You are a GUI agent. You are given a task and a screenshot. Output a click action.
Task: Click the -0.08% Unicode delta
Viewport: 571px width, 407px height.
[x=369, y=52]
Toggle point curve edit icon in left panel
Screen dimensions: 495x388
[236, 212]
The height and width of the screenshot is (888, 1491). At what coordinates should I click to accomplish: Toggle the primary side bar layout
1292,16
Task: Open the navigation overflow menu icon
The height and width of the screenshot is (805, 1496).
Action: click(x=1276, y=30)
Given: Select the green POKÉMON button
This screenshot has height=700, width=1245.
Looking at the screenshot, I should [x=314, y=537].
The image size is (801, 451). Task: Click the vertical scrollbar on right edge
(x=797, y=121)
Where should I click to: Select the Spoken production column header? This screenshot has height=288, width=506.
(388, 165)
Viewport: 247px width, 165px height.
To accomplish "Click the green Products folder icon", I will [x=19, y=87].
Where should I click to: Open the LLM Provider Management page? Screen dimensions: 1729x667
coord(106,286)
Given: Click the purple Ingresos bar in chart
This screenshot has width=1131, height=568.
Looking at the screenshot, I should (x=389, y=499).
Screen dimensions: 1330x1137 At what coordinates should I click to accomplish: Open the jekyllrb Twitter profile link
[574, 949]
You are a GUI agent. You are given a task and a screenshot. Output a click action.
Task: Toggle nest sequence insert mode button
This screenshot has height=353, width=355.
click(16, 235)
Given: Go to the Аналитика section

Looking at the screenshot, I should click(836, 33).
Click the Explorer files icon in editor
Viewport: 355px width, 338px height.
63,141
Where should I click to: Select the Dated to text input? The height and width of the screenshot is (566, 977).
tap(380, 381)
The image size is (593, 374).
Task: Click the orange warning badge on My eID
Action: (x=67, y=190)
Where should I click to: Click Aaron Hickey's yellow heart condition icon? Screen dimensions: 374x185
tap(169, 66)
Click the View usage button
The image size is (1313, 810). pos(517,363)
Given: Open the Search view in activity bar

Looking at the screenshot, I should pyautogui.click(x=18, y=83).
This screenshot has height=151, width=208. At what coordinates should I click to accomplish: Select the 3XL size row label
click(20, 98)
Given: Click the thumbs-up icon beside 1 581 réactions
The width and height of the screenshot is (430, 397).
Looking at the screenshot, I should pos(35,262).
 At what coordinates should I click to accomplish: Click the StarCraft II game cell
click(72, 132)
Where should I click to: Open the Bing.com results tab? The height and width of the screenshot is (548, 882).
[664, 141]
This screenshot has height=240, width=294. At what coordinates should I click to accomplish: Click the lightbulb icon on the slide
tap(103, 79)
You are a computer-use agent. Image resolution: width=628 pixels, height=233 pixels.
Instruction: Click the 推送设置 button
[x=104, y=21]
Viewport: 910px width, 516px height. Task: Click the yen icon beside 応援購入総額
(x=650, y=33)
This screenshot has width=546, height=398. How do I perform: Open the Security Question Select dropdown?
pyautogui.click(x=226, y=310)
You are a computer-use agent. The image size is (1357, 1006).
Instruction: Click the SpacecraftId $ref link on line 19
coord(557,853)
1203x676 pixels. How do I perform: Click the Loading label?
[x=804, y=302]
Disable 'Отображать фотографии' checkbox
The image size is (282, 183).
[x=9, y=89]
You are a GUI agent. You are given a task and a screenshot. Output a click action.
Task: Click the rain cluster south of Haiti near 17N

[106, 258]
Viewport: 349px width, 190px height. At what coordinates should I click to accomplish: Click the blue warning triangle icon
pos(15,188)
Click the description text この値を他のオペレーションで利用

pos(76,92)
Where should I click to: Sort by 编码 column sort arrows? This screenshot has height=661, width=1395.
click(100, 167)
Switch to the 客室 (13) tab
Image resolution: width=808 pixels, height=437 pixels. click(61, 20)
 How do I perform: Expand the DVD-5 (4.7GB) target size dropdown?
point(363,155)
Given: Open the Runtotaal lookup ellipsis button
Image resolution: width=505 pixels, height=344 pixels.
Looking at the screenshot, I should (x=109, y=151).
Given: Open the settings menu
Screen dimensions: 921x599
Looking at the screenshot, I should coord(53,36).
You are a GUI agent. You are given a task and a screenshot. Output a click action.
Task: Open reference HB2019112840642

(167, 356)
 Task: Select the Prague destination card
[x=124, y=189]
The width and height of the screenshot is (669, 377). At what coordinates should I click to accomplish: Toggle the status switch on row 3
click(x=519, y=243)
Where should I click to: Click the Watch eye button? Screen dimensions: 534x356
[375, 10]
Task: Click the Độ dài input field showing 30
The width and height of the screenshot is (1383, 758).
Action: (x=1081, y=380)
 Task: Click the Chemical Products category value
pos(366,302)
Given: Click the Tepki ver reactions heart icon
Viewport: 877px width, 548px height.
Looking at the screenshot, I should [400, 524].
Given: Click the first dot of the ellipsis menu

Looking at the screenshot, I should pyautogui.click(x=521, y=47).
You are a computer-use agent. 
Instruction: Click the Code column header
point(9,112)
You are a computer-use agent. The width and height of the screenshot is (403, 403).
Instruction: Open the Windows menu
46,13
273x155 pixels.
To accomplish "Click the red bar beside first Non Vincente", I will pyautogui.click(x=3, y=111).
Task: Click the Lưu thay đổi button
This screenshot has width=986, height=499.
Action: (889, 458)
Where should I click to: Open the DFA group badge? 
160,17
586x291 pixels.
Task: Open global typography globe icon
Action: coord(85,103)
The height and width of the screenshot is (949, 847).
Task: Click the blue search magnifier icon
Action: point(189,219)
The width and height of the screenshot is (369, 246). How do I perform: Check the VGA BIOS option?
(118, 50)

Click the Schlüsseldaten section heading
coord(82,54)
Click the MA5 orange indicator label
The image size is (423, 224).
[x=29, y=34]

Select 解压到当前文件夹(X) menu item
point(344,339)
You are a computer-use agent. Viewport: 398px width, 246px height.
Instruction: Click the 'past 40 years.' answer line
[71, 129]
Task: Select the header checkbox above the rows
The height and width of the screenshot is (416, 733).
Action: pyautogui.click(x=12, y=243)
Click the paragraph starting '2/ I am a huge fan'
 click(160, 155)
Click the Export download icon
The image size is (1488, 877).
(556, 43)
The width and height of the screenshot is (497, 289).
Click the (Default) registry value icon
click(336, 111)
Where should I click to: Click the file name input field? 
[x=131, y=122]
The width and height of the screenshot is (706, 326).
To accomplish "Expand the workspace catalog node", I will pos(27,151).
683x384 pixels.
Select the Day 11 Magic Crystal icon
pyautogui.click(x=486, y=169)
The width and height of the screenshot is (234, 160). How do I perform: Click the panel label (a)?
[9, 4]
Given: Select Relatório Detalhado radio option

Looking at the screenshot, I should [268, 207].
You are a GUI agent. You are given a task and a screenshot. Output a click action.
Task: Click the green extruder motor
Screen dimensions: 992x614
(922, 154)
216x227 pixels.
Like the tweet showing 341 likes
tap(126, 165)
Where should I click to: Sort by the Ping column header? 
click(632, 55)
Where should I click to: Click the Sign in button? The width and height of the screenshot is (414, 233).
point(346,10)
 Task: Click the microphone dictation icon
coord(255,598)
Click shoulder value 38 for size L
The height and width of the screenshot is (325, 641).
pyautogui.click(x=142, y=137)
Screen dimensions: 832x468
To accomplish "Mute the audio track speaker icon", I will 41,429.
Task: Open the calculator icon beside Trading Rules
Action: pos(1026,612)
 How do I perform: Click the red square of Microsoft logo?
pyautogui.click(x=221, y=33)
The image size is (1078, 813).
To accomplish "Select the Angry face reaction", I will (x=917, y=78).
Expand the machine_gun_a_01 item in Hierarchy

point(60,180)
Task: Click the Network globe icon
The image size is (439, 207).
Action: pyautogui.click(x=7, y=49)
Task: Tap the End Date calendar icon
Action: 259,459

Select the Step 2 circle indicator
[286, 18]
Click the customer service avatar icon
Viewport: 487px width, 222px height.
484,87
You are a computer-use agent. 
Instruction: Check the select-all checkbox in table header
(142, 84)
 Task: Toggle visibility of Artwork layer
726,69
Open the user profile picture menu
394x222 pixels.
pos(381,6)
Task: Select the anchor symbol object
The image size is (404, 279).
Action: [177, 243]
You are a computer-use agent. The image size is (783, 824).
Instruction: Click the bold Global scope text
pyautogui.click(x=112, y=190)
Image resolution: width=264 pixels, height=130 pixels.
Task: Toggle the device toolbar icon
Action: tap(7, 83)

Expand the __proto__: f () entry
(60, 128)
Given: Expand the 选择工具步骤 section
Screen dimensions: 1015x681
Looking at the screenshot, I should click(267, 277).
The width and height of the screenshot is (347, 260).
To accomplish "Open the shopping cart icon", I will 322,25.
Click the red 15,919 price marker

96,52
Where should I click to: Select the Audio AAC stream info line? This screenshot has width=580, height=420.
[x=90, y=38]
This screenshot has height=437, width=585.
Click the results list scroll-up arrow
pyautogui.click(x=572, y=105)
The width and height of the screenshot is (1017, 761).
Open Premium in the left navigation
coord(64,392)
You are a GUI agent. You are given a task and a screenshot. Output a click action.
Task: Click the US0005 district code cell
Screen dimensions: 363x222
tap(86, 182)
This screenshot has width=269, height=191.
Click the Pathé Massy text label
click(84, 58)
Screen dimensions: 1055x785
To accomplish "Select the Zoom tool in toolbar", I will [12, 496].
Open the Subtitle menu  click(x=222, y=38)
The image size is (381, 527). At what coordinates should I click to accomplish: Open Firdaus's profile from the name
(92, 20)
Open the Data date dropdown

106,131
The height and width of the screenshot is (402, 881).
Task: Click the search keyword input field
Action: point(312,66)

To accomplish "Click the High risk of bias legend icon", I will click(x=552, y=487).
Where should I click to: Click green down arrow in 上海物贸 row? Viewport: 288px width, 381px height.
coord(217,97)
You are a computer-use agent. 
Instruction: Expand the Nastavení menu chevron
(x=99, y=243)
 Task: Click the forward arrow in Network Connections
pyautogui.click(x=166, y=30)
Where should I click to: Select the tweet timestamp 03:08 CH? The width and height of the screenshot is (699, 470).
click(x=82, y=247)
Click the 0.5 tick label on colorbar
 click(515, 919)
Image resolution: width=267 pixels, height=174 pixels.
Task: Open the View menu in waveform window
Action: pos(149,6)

## What this task involves
Look back at the data above. Transcribe exactly the lines starting at the line that contains "Task: Select the Prague destination card" and ending at the line that contains "Task: Click the Độ dài input field showing 30".

## Written answer
 Task: Select the Prague destination card
[x=124, y=189]
The width and height of the screenshot is (669, 377). At what coordinates should I click to accomplish: Toggle the status switch on row 3
click(x=519, y=243)
Where should I click to: Click the Watch eye button? Screen dimensions: 534x356
[375, 10]
Task: Click the Độ dài input field showing 30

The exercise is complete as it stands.